TO DO –
Search the data below for "home" and report how many lines contain it, with no other text.
☆ ☆ ☆ ☆ ☆
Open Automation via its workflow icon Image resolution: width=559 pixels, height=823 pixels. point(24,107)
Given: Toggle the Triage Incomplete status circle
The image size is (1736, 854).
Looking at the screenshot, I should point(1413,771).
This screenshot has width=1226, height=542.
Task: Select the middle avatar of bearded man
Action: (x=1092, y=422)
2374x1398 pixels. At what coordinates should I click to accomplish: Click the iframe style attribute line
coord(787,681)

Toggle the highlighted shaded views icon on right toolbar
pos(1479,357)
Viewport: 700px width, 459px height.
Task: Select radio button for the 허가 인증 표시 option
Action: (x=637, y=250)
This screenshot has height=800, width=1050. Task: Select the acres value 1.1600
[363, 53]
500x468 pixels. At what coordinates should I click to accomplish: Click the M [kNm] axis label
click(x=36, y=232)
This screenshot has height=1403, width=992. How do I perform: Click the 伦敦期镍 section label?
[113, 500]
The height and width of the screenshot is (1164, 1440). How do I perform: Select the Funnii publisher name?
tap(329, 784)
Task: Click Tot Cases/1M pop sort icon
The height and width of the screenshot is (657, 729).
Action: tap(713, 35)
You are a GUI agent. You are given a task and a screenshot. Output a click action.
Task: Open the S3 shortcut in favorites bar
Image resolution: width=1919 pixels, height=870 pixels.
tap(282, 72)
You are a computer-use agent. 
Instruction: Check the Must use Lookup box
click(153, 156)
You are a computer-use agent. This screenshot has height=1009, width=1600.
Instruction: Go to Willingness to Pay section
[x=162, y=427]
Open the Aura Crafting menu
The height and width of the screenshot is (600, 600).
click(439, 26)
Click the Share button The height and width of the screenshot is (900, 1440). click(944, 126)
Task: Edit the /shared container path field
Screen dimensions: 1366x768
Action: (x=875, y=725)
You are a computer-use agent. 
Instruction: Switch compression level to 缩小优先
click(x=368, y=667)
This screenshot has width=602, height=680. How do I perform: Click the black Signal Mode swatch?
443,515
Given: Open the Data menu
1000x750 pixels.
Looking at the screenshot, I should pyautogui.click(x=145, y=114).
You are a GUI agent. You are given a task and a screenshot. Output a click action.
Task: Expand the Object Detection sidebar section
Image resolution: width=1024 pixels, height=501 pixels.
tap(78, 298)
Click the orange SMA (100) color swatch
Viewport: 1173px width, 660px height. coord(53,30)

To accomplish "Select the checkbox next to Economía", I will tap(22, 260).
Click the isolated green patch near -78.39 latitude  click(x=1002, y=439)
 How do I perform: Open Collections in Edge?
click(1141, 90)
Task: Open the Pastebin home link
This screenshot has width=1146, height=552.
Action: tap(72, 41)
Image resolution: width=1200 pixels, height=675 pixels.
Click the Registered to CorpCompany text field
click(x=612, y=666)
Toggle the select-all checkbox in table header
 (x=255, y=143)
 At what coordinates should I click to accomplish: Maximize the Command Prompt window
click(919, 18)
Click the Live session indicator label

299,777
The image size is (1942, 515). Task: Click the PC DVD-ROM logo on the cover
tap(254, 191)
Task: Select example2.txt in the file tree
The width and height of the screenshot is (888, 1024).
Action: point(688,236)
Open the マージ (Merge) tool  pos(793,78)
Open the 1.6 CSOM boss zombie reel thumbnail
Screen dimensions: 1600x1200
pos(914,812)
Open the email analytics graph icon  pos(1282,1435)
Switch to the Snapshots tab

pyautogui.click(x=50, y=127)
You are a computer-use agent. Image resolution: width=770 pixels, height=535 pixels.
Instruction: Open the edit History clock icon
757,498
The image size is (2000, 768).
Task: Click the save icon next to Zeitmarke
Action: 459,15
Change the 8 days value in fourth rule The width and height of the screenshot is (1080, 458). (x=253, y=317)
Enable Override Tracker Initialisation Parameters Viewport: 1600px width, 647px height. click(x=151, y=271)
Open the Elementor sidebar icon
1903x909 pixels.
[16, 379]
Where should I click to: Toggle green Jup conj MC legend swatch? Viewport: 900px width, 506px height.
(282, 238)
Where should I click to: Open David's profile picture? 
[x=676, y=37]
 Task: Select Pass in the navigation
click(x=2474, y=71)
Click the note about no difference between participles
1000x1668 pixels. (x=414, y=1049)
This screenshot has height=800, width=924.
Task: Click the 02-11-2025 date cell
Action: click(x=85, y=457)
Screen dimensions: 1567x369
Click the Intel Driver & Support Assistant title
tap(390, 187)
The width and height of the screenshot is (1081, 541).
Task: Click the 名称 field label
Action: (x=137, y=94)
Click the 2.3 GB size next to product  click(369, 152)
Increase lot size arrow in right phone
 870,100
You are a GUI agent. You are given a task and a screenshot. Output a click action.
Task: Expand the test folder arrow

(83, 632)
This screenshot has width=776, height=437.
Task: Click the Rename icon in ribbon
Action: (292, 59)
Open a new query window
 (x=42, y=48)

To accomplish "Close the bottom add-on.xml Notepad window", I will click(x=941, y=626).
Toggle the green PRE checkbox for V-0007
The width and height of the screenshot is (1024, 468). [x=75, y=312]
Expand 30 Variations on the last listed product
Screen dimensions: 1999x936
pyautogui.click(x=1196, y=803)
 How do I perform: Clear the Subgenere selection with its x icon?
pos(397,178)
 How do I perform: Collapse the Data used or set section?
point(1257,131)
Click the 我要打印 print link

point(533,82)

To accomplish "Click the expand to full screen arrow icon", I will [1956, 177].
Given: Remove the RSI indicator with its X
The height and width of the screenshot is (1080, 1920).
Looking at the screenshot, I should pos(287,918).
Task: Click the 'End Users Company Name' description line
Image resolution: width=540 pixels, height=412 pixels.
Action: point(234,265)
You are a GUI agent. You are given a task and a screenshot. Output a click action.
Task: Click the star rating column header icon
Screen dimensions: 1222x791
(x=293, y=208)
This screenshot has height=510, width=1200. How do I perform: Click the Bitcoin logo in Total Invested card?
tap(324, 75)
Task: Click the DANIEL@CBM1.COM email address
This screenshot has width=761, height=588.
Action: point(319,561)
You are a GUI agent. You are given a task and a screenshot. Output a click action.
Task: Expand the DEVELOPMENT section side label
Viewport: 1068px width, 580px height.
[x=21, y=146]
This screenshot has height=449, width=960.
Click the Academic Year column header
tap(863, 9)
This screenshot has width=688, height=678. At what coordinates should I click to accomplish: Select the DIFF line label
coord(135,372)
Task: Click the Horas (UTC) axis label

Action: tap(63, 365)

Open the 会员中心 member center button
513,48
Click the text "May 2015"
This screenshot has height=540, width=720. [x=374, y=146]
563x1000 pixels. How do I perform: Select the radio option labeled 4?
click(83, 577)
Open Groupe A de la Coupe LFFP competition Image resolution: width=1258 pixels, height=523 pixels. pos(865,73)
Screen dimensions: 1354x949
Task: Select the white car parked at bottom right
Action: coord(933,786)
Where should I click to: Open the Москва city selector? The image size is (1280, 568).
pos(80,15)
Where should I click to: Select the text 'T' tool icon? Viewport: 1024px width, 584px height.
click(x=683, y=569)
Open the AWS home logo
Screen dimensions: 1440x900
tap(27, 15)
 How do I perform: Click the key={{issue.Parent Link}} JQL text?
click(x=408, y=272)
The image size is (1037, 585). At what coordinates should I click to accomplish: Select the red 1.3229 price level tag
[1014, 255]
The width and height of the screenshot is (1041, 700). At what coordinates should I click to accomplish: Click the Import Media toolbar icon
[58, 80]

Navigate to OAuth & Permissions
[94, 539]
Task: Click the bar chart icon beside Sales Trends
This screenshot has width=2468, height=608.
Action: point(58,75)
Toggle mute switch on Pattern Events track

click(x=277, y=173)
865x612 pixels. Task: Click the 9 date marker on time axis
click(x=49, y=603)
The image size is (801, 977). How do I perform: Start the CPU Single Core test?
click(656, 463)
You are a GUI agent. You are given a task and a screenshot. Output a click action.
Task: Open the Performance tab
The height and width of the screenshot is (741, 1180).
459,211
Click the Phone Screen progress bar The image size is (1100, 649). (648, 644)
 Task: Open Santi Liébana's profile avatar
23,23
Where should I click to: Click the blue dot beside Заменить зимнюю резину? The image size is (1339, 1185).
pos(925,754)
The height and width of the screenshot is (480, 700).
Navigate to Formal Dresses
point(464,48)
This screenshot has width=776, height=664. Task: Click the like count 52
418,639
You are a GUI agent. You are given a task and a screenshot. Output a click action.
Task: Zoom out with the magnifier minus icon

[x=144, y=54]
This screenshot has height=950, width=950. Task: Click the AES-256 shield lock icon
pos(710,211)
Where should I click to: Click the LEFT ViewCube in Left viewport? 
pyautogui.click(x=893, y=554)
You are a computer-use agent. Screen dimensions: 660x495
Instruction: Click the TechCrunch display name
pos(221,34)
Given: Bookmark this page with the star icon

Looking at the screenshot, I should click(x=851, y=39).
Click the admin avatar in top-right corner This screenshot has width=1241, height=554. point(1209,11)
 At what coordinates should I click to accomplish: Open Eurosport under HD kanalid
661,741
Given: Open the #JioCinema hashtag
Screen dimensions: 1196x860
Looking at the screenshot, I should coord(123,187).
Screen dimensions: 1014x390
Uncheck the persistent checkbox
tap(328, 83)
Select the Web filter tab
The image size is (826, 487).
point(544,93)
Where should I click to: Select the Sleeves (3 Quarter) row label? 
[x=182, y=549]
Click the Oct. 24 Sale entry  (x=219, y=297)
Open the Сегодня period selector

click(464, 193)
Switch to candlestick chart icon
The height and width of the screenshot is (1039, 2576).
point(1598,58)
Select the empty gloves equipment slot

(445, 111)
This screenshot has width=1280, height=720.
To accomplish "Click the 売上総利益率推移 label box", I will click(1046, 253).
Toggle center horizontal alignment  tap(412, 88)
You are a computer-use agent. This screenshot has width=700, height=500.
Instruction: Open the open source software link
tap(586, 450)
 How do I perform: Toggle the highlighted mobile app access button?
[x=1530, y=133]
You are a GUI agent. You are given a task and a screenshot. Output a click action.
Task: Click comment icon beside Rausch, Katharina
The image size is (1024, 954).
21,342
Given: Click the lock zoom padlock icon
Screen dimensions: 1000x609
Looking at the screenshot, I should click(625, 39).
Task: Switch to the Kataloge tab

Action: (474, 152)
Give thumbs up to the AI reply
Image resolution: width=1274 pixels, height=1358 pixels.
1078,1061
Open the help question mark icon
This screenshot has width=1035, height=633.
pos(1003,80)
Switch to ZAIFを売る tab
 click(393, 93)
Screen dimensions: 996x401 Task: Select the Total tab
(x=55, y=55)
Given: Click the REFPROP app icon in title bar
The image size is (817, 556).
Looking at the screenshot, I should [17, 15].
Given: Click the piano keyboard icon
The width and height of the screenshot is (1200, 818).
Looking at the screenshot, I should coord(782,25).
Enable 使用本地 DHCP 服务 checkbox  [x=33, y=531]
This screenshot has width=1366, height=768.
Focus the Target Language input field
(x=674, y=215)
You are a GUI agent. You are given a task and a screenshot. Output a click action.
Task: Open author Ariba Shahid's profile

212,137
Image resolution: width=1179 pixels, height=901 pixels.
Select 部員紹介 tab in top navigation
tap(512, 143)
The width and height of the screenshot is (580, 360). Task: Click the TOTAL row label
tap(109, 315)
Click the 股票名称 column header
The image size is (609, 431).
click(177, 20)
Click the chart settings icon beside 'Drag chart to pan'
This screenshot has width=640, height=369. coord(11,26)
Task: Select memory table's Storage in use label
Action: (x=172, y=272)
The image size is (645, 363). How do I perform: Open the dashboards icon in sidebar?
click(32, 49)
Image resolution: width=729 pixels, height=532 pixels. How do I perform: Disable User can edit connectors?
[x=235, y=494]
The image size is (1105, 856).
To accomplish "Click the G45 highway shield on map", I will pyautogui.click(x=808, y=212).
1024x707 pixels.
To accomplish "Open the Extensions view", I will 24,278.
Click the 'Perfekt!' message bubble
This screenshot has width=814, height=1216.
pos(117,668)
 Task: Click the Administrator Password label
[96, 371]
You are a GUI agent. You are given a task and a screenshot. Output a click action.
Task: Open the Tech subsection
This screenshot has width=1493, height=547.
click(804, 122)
☆ ☆ ☆ ☆ ☆
WRITTEN RESPONSE –
2